:: TE LEZEN FRAGMENT

Gespreksverslag bijeenkomst in het kader van een mogelijke BioWKK voor Industriepark De Kleefse Waard in Arnhem door Nuon. Locatie: MFC Presikhaven, Laan van Presikhaaf 7, Arnhem Datum: 28 juni 2012, 19:30 – 21:00
Aanwezig namens omwonenden: Gies Burgers,
Lex Achterstraat,
Ad Bleumink,
Nico Donker,
mevr. en dhr. Bloemendaal,
Maarten Visschers, Jur Hofland Aanwezig namens NUON: Kees Sinke, Thijs Brandenburg, Pieter van Zijl, Manon van Stein, Bart Dehue Aanwezig namens de gemeente Arnhem: dhr. A. Meijer
Nuon geeft de klankbordgroep en leden van organisaties t.b.v. de vertegenwoordiging van omwonenden een presentatie met daarin een update van de ontwikkelingen op het gebied van technisch ontwerp, communicatie en vergunningsverlening (inclusief bestemmingsplan). Tijdens de presentatie zijn de volgende vragen gesteld: 1.
Wat wordt de routing van de vrachtwagens in de centrale? De vrachtwagens zullen aanrijden via de Pleijweg of IJsseloordweg en de Westervoortsedijk en daarna via de IPKW-poort naar de BioWKK. De vrachtwagens rijden achteruit de gesloten opslaghal binnen en storten de biomassa op de vloer. Daarna rijden de vrachtwagens via dezelfde weg terug.
2.
Wordt de opslag onder druk gehouden? Door middel van aanzuiging van schone lucht wordt de opslag op onderdruk gehouden om te zorgen voor luchtstroom naar binnen. De lucht gaat weer naar buiten via een koolstoffilter. Dit zorgt ervoor dat zo min mogelijk geur of stof ongefilterd naar buiten gaat.
3.
Kan de afgezogen lucht hergebruikt worden, bijvoorbeeld in de ketel?
Dat wordt momenteel onderzocht, het lijkt erop dat dit technisch moeilijk haalbaar is omdat meer lucht afgezogen zal worden dan in de ketel gebruikt kan worden. Een koolstoffilter is in staat om nagenoeg alle geur uit de afgezogen lucht te verwijderen, het exacte percentage komt in de MER.
4.
Welke biomassa zal ingezet worden? Doel is om biomassa uit de directe omgeving van Arnhem te betrekken, met een maximum van 150 km. Dit betreft houtknip- en snoei afval uit parkbeheer en uit natuurbeheer. De biomassa die ingezet zal worden is van de zogenoemde “witte lijst”.
5.

::::
:: AANGELEVERDE GEGEVENS

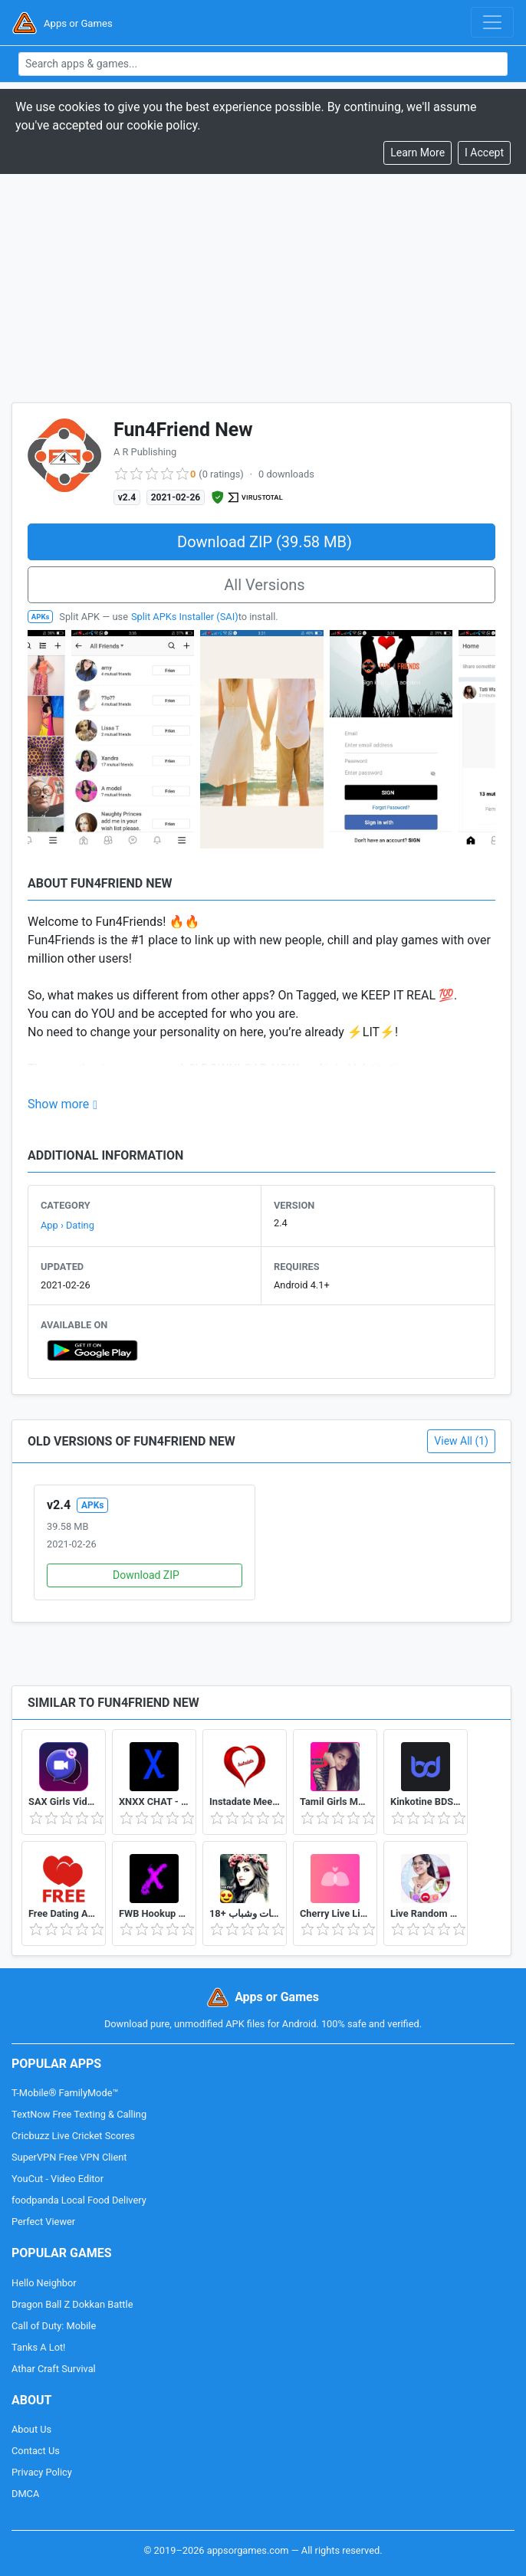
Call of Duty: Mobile (54, 2326)
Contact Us (36, 2450)
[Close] (484, 153)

::::

> OPDRACHT
Zet het gespreksverslag over de BioWKK op De Kleefse Waard voort vanaf het laatste getoonde punt. De gegevens zijn hier niet nodig.

> SCHRIFTELIJK ANTWOORD
In hoeverre is bekeken om de aanvoer middels schepen te laten verlopen? Scheepvaart is voor lokale biomassa zowel om bedrijfseconomische als om milieu technische redenen minder gewenst dan aanlevering via vrachtwagens. Lokale
1
biomassa wordt verzameld en gesorteerd bij biomassa verwerkende bedrijven. Sommige liggen aan het water, andere echter niet. In ieder geval zal bij scheepvaart een overslag terminal nodig zijn. Een dergelijke terminal kan voor wat betreft ruimtelijke ordening alleen gerealiseerd worden op de Koningspleij. Hoewel de Gemeente Arnhem de ontwikkelingsplannen voor de Koningspleij wil doorzetten, is realisatie van een terminal bepaald onzeker. Bedrijfseconomisch is het niet haalbaar om voor Nuon een eigen (kleine) terminal te bouwen aan de Nieuwe Haven met een transportband of vrachtwagens naar de BioWKK. 6.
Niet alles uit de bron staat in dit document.